> _TASK TO CARRY OUT_: All of the data below should be written out exactly.

> _WORKING DATA_:
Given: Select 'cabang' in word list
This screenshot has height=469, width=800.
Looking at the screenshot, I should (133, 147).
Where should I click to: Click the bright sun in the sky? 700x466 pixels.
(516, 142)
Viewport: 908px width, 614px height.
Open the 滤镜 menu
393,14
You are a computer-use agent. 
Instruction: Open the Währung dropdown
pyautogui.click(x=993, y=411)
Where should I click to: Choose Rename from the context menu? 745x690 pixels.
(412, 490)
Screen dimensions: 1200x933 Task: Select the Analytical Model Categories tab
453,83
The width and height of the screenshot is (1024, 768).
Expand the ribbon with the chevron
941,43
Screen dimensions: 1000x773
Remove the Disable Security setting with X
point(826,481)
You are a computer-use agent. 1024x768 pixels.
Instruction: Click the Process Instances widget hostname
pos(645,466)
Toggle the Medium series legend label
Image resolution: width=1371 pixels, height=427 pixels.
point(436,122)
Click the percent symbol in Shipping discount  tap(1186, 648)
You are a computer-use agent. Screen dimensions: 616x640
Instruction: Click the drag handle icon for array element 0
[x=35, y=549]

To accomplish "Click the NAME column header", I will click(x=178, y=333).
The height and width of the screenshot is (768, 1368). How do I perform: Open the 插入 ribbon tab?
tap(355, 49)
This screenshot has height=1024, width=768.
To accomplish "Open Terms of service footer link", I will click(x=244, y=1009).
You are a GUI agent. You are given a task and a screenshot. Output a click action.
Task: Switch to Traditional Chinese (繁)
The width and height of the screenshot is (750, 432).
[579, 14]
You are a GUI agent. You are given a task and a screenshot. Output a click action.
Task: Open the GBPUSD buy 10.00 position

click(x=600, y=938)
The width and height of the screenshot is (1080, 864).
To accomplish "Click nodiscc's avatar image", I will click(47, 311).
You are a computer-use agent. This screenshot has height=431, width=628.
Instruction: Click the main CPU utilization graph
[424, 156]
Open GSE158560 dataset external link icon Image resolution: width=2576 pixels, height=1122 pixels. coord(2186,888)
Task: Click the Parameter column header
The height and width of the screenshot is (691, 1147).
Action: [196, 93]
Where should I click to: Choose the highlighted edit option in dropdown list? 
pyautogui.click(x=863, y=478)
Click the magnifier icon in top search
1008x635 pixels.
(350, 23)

> _REPLY_:
Given: Select 'cabang' in word list
This screenshot has height=469, width=800.
Looking at the screenshot, I should (133, 147).
Where should I click to: Click the bright sun in the sky? 700x466 pixels.
(516, 142)
Viewport: 908px width, 614px height.
Open the 滤镜 menu
393,14
You are a computer-use agent. 
Instruction: Open the Währung dropdown
pyautogui.click(x=993, y=411)
Where should I click to: Choose Rename from the context menu? 745x690 pixels.
(412, 490)
Screen dimensions: 1200x933 Task: Select the Analytical Model Categories tab
453,83
The width and height of the screenshot is (1024, 768).
Expand the ribbon with the chevron
941,43
Screen dimensions: 1000x773
Remove the Disable Security setting with X
point(826,481)
You are a computer-use agent. 1024x768 pixels.
Instruction: Click the Process Instances widget hostname
pos(645,466)
Toggle the Medium series legend label
Image resolution: width=1371 pixels, height=427 pixels.
point(436,122)
Click the percent symbol in Shipping discount  tap(1186, 648)
You are a computer-use agent. Screen dimensions: 616x640
Instruction: Click the drag handle icon for array element 0
[x=35, y=549]

To accomplish "Click the NAME column header", I will click(x=178, y=333).
The height and width of the screenshot is (768, 1368). How do I perform: Open the 插入 ribbon tab?
tap(355, 49)
This screenshot has height=1024, width=768.
To accomplish "Open Terms of service footer link", I will click(x=244, y=1009).
You are a GUI agent. You are given a task and a screenshot. Output a click action.
Task: Switch to Traditional Chinese (繁)
The width and height of the screenshot is (750, 432).
[579, 14]
You are a GUI agent. You are given a task and a screenshot. Output a click action.
Task: Open the GBPUSD buy 10.00 position

click(x=600, y=938)
The width and height of the screenshot is (1080, 864).
To accomplish "Click nodiscc's avatar image", I will click(47, 311).
You are a computer-use agent. This screenshot has height=431, width=628.
Instruction: Click the main CPU utilization graph
[424, 156]
Open GSE158560 dataset external link icon Image resolution: width=2576 pixels, height=1122 pixels. coord(2186,888)
Task: Click the Parameter column header
The height and width of the screenshot is (691, 1147).
Action: [196, 93]
Where should I click to: Choose the highlighted edit option in dropdown list? 
pyautogui.click(x=863, y=478)
Click the magnifier icon in top search
1008x635 pixels.
(350, 23)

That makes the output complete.